Tourism minister, Dominic Fedee, said: “The aim is to ensure that the Saint Lucia Tourism Authority (SLTA) is self-sustainable. The former budget allocation of approximately EC$35 million can now be directed to other demanding areas within key sectors of education, national security, and health care.”
Guests staying at registered accommodation service providers will be required to pay a nightly levy. In the two-tier system, guests will be charged USD 3 or USD 6 per person per night, depending on a room rate below or above USD 120.
Guests who are 12 to 17 years at the end of their stay will pay half, while the fee will not apply to children under 12 years. Registered accommodation service providers are required to apply and collect the levy and remit to the administering authority.

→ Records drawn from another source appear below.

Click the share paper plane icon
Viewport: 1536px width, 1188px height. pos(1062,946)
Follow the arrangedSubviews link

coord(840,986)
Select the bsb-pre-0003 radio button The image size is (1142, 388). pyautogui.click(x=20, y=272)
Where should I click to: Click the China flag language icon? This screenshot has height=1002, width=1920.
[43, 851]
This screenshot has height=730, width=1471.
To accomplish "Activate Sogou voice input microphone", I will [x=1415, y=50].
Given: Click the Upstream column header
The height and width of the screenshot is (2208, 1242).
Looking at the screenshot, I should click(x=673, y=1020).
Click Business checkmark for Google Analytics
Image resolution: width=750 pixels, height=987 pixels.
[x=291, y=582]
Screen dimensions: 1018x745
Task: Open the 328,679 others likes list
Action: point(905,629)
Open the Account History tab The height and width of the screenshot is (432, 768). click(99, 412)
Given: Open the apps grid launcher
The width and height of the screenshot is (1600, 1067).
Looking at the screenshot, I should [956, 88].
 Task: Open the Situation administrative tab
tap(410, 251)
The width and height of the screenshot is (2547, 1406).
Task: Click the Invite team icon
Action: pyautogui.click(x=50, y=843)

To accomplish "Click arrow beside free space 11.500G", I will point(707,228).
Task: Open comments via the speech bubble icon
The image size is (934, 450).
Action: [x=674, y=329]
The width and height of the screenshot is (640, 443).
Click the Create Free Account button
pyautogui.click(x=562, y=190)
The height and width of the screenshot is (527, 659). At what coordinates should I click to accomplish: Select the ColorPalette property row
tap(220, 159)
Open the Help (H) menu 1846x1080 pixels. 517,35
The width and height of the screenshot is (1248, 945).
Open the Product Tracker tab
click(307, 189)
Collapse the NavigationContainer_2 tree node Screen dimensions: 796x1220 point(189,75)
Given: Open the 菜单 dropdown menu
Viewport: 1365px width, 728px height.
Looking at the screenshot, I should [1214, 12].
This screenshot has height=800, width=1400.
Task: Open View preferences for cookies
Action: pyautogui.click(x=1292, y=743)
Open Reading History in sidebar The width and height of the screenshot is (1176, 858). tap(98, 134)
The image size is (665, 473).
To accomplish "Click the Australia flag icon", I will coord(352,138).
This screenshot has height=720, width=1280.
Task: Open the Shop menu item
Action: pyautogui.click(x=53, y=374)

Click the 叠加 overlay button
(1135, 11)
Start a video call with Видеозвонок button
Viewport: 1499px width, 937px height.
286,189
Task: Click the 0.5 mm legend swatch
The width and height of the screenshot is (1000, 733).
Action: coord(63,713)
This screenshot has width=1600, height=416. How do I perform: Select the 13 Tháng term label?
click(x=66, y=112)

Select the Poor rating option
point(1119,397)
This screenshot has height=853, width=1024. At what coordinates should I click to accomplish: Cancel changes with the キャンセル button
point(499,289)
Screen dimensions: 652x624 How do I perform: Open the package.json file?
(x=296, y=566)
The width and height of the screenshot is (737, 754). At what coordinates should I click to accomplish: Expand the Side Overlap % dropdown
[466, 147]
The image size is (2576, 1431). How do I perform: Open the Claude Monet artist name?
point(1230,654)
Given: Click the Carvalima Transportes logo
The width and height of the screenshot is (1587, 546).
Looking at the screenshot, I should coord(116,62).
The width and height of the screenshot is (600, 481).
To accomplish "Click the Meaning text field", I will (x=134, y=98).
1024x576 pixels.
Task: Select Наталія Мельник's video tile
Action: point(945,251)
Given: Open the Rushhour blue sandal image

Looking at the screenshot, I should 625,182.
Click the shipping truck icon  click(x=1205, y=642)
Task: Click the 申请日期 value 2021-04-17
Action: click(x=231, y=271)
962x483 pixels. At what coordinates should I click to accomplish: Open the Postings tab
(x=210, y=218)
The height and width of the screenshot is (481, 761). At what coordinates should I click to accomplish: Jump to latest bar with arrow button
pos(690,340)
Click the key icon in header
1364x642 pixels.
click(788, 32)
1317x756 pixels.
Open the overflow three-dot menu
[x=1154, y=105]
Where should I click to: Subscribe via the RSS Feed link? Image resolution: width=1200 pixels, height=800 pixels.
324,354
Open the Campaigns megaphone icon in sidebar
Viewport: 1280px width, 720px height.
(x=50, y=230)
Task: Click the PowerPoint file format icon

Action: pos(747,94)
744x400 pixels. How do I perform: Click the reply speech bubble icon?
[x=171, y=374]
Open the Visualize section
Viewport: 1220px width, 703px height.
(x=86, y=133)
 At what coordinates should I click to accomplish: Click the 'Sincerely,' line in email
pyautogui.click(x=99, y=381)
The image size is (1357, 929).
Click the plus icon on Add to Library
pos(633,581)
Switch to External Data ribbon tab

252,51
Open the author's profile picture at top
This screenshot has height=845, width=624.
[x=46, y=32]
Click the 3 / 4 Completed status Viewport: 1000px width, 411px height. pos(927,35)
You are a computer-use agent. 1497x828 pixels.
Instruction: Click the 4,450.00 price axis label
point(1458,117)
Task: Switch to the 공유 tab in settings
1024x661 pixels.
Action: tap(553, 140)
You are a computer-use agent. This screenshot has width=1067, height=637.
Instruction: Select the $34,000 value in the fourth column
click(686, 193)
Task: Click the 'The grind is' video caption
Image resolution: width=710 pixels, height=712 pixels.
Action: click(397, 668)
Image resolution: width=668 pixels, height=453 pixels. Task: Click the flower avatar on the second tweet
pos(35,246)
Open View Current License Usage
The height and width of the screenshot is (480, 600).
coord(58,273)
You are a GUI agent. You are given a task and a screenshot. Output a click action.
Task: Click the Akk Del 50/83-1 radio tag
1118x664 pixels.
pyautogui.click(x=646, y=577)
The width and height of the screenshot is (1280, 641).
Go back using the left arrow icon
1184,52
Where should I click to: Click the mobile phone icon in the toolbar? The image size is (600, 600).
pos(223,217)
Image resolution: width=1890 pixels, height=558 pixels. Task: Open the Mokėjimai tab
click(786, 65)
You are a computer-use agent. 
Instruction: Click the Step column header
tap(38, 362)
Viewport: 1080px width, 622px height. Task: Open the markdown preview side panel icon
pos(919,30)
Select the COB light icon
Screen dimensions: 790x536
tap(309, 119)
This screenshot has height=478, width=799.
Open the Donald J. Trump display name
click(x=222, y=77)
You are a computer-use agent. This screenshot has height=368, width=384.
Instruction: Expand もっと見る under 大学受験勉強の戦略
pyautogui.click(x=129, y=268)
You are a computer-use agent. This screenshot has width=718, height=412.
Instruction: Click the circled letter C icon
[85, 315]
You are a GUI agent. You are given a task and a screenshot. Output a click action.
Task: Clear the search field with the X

In addition, with effect from December, Value Added Tax (VAT) will be reduced from ten to seven per cent for tourism accommodation service providers.
The news comes as the phased re-opening of the island continues, with the certification of 30 villas and the launch of a dine-around programme for visitors. The further easing of certain restrictions has added more ways to enjoy their island holiday during peak winter sun season.
Visitors can already stay in up to two Covid-certified properties as well as take part in a broad range of experiences including diving, sailing and hiking up the iconic Gros Piton mountain. Up until the end of October, the destination had safely welcomed more than 17,000 visitors since reopening July 9th.
The newly re-opened villas offer a private accommodation alternative to hotels and include a range of options for families to larger groups.